The reference to the standard meter is in Philosophical Investigations §50, and Richard and I—and perhaps some others—have discussed this passage before:

There is _one_ thing of which one can say neither that it is one metre long, nor that it is one metre long*, and that is the standard metre in Paris.—But this is not to ascribe any extraordinary property to it, but only to mark its peculiar role in the language game of measuring with a metre-rule. [my asterisk]
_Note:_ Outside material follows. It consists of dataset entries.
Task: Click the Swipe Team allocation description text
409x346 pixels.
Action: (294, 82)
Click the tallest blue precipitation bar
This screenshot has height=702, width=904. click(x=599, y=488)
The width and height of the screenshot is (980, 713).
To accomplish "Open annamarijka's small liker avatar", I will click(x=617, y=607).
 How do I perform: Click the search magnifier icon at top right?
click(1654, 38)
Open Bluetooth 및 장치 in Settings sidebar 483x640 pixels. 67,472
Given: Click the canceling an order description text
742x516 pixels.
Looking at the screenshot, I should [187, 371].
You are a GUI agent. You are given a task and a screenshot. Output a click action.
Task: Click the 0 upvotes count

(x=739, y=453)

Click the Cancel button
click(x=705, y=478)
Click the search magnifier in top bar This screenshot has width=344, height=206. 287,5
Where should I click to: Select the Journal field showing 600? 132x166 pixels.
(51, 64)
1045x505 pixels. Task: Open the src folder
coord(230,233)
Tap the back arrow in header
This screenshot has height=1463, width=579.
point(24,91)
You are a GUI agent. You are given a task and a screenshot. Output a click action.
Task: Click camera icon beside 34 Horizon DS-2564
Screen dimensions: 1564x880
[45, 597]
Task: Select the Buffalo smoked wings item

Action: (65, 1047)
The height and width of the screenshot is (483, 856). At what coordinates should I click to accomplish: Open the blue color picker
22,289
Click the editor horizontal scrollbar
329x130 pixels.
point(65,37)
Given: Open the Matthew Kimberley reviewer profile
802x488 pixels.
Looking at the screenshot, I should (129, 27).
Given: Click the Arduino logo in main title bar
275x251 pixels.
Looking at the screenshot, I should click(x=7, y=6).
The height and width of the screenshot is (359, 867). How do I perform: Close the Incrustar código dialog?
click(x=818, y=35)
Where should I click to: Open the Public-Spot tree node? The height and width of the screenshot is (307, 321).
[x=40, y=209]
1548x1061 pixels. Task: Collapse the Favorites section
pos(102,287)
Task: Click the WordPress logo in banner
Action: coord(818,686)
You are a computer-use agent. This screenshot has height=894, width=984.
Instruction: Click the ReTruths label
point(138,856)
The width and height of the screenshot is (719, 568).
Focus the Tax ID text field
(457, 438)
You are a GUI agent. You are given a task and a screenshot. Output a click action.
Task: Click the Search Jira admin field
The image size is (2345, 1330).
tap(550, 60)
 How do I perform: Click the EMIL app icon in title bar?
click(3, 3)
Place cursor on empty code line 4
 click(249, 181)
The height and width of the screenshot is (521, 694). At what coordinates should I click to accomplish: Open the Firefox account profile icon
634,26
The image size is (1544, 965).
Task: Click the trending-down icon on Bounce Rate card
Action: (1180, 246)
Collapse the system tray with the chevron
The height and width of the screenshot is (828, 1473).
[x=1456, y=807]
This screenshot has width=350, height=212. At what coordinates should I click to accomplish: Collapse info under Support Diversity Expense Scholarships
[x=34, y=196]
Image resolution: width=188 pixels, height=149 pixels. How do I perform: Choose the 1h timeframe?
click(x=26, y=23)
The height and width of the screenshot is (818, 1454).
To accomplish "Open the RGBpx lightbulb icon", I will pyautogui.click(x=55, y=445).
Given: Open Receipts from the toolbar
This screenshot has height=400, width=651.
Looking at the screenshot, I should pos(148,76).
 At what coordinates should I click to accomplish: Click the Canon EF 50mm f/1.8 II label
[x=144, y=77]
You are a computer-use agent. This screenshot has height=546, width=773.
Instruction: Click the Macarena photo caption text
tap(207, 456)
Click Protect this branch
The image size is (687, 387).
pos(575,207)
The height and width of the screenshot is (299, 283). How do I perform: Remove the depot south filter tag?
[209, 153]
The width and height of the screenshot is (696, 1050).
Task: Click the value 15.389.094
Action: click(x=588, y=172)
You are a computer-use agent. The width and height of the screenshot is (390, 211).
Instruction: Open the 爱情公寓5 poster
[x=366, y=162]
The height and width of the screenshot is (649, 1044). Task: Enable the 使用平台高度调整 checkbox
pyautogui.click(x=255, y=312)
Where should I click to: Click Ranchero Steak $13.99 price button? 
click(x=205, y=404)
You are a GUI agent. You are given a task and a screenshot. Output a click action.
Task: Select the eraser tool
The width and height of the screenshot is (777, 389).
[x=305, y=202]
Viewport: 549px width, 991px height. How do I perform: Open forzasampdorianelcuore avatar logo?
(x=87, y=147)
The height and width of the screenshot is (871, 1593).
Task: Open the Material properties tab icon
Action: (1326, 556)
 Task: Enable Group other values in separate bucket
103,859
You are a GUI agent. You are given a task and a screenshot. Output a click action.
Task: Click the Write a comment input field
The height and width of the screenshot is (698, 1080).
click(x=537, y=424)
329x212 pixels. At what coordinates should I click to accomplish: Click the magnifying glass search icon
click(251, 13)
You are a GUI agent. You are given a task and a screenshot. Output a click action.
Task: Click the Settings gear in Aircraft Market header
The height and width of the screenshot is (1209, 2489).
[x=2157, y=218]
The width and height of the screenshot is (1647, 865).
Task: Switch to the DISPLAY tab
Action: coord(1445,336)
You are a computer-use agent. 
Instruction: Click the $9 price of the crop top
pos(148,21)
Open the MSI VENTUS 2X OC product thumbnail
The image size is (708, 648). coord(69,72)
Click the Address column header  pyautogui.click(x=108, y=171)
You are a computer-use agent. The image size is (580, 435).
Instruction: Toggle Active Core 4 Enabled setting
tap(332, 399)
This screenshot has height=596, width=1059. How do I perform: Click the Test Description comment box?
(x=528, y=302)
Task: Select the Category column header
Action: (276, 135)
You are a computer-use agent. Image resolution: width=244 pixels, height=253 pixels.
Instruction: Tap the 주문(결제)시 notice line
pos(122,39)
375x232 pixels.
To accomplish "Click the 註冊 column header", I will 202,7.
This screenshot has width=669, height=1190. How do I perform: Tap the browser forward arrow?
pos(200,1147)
Richard Henninge now writes:

This is why I have such problems with Kripke's fast-and-loose location of this identical meter in other possible worlds, even despite and counter to Wittgenstein's apothegm according to which one cannot measure the meter in Paris. In a way, thís
French-based *conférence* is still in its revolution around its navel and is
still trying to get others to join it--for the good of mankind! Bien...

*Several years ago, Richard and I had a riff (an enlightening one, I must add) about the German rendered as 'one can say neither…, etc.


Man kann von _einer_ ding nicht aussagen…'

Richard objected, I believe, to Anscombe's bland rendering of aussagen as 'say,' on the grounds that the word had some stronger, or a more special force. (I forget his candidates.) In light of what Wittgenstein says in the next sentence though perhaps this was much ado about not much; the possibility of measuring the standard meter against itself (as opposed to measuring 'ordinary' meter rods against it, is what makes us unable to say meaningfully that the standard meter is itself either one meter long or not one meter long. One cannot meaningfully say it because the practice of measuring a thing against itself to see if it fit would be incoherent. This is how I see it now, although I don't think that's the way I saw it then.

I'm glad to learn that all is well at Mainz.